The Leys Institute was founded by the will of William Leys following his death in 1899. William wished to found a library and mechanics institute, but his will did not have enough funds for it. His brother Thomson Wilson Leys negotiated a deal with Auckland City Council that he would contribute half the funds and the council the land for the institute. The Council agreed to this. Additional funding came from the estate of William Mason, a local resident; and two mayors of Auckland.

Both buildings were designed by the architect Robert Martin Watt. On 29 March 1905, mayor Edwin Mitchelson opened the Leys Institute Public Library. The Leys Institute Gymnasium opened on 4 July 1906 by Thomson Leys.

The Leys Institute was run by the Leys family, with Thomson as the first president. Thomson donated his personal collection to the library and established a memorial fund for his wife, which resulted in the Hilary Lays Memorial Wing extension. Thomson was succeeded by his son, Cecil Leys. The institute was formally integrated into the Auckland Public Library system in 1965, as no beneficiary was available to inherit the institute.

The library building was expanded as both the local population and collection increased. In 1909 the library added a new room, and in 1922, a basement was added. A rear addition and basement extension were done in 1939, and in 1958, the Hilary Leys Memorial Wing, a two-storey children's library, was constructed.

The gymnasium had a two-storey extension built by Auckland City Council in 1967 and 1968, but this was later demolished during the 1991 renovation, when the main gymnasium area was extended.

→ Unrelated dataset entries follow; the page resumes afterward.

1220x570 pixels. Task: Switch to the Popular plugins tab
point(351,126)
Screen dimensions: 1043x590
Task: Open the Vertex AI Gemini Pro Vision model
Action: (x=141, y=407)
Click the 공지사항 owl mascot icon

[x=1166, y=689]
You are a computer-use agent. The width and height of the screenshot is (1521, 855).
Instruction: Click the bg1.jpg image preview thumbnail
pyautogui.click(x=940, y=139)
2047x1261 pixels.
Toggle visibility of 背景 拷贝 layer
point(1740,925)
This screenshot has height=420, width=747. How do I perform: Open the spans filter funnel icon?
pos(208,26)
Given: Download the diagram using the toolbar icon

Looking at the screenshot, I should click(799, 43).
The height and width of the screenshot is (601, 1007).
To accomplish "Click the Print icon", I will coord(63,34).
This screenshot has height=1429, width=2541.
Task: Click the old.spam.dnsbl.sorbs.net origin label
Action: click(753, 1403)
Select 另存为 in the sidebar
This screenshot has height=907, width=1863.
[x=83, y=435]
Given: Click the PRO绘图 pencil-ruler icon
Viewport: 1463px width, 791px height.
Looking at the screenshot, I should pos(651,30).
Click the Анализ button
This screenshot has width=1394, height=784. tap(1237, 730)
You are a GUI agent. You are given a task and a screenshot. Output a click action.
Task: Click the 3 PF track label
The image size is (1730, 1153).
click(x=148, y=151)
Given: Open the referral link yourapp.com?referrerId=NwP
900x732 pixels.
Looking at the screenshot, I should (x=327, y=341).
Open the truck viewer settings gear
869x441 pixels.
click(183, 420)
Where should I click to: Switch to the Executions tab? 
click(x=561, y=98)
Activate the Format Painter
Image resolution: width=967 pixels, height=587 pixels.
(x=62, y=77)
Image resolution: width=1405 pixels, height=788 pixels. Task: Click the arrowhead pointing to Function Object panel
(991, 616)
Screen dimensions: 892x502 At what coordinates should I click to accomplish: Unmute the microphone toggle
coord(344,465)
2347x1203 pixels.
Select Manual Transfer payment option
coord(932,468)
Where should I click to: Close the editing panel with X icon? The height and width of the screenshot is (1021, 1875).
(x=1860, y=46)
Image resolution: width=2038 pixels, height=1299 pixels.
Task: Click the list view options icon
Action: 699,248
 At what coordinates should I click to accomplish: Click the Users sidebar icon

In 1991, John Gummer led a restoration funded by the William Leys Trust.

Since 2019, the Leys Institute has been closed due to being earthquake-prone. Auckland Council has since committed $9.6 million to strengthen the building.

==Legacy and use==
The Leys Institute has served as a library and gymnasium but also as a community centre with artistic and sporting groups utilising the facilities.

Heritage New Zealand described the Leys Institute as a "nationally significant ... monument to the Victorian ideals of education and self-improvement, and the philanthropic ideals of sections of the Victorian middle class" and said that it contributes to the streetscape of the Three Lamps area, along with the Ponsonby Post Office.